Java: testing positive and negative values - java

I need to test whether a late goal in a Soccer game has changed the result.
The project is centered around one Team, and it is regarding their results against various opponents. It is an investigation regarding the importance of late goals to a winning team.
In my Goals database I have a list of the times that goals were scored and whether or not they were scored by the Team or the Opposition.
There is a Game Object that stores things like teamScore, oppScore, a result (String that contains either W or L or D) etc.
The Season Object is used to collect and return the results.
When a goal is scored by the team it increments the minutes Int[] in the Game at the correct minute:
minute[GoalTime]++
When a goal is scored by the team it decrements the minutes database at the correct minute:
minute[GoalTime]++
Therefore to find the score at any minute, we add up all the minutes that have been before:
int score85=0;
for (int g = 0; g <= 85; g++) {
score85+=minutes[g];
}
If I have score90 and score85 how do I compare them so that it only returns results where a late goal has changed the result? I wish to avoid logging games where a winning team has scored again post 85, as this makes no difference to the result. I’m only interested in goals that have had a direct impact on the outcome.
Here is what I have:
int difference = score90-score85;
if (difference>0 && score85<=0)
{
if (result.equals("W") || result.equals("D"))
{
season.gamesWDByLateGoal++;
}
}
if (difference<0 && score85>=0)
{
if (result.equals("D") || result.equals("L")){
season.gamesLDByLateGoal++;
println(gameNumber);
}
}
How can I be sure that I am getting the right result? I am testing 1500+ games and I have been getting different answers.

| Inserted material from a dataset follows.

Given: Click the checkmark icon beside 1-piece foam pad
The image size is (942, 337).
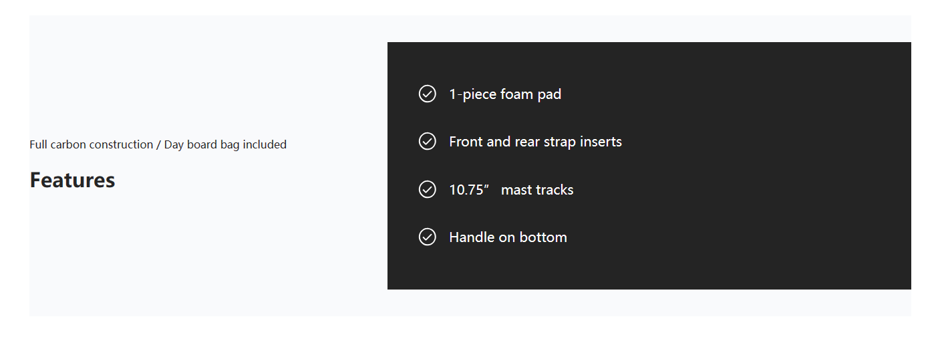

The goal count is not a good solution:
minute[GoalTime]++
That means to have an array of 90 integers (the length of a usual soccer game is 90 minutes). You are doing statistics on data, so you should be familiar with some of the average values. I hope you agree that having 9 goals in a game is a lot. That means that 90% of those integers you have are useless most of the time.
Not only is it a waste of memory, but also a waste of time, as you have to step through all those integers (in the for loop) to find the game result.
In addition to that, not every game lasts 90 minutes.
Since soccer players are paid like Hollywood actresses, they act as
such and allowances of a few minutes are added to every period in
order to compensate for their stage time.
There can be an overtime of 2 additional 15 minute periods
there were rules that could shorten the overtime, see golden and silver goal.
Considering that, the idea of using the time as an index doesn't look that good.
On top of that, there can be a penalty shoot-out, which causes goals that do not even have a time associated to them.
Further down in the article, there's this demonstration how different rating systems handle penalty goals
In the calculation of UEFA coefficients, shoot-outs are ignored for club coefficients,[53] but not national team coefficients, where the shoot-out winner gets 20,000 points: more than the shoot-out loser, who gets 10,000 (the same as for a draw) but less than the 30,000 points for winning a match outright.[56] In the FIFA World Rankings, the base value of a win is three points; a win on penalties is two; a draw and a loss on penalties are one; a loss is zero.[54] The more complicated ranking system FIFA used from 1999 to 2006 gave a shoot-out winner the same points as for a normal win and a shoot-out loser the same points as for a draw; goals in the match proper, but not the shoot-out, were factored into the calculation.[57]
I highly recommend looking at the different systems to see which one makes most sense to you. After all, you cannot compare to another system if you have a different definition of winning and losing a game.
To complicate things further, goals can have different "values". Goals that are scored away are more valuable than those at home.
If two matches between A and B are as follows
#A's home: A:1 B:1
#B's home: A:2 B:2
A wins on aggregate, even though both games are draws.
Did I mention indoor soccer yet? =)
conclusion
Use an official system as a reference. If your system comes to the
conclusion that the game was a draw, while the official saying is
that itS' a win, then your system is not comparable to any official
results and has thus very little meaningfulness. Make sure your system matches the official results.
Store the goals as their time in a dynamic list associated with the team.
Finally, in a separate list, store results with a time. Whenever a goal is scored that changes the result, add another result object with the new result to this list. You now know all the times when the result changed, without discretising the entire timeline. To get a result at an arbitrary point in time, get the result from that list with the next smaller time stamp.

Related

How to calculate percentages of poker hands when the program knows all hands?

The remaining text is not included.